Abstract
Background:
During percutaneous nephrolithotomy, one of the challenges that arise is when the tract dilatation fails due to short-advancement. In such cases, instead of creating a new tract, a method of endoscopic tract dilatation can be used as a salvage technique for renal access. In this study, we aimed to compare the efficacy of endoscopic tract dilatation with bi-prong forceps in cases of short access with uneventful dilatation using one-shot Amplatz tract dilatation.
Methods and Materials:
The study enrolled patients who underwent sonography-guided PCNL for six consecutive months in 2023. After renal puncture under the sonography guide, an Amplatz dilator was used for one-shot tract dilation.
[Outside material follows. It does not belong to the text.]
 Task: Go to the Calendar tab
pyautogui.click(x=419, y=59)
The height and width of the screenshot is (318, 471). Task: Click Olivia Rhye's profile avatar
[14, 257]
In the case of short-advancement, a bi-prong forceps was used under direct endoscopic vision for tract dilatation. The study compared the operation time, postoperative complications, and stone-free rate between successful one-shot Amplatz dilatation (SA) and those with salvage endoscopic tract dilatation (SE).
Results:
The study included 108 patients with a mean age of 47.9 ± 11.6 (50.9% male). Short-advancement occurred in 63 patients (58.3%) who were assigned to the (SE) group. The salvage technique was successful in 95.2% of occasions of short-advancement. Pre-operative demographic and clinical data were not different in this group compared to the (SA) group. The operative time was 21.1 ± 14.5 minutes in the (SE) group, which was not longer than the (SA) group with 22.7 ± 12.6 minutes (P = 0.2). The stone-free rate was 81.0% in the (SE) group, which was not inferior to 73% in the (SA) group (P = 0.3). The transfusion rate and complications were not different as well.
Conclusion:
Salvage endoscopic tract dilatation in case of short-advancement after one-shot Amplatz tract dilatation during percutaneous nephrolithotomy is not associated with higher complications or inferior clinical outcomes compared with cases with successful one-shot dilatation.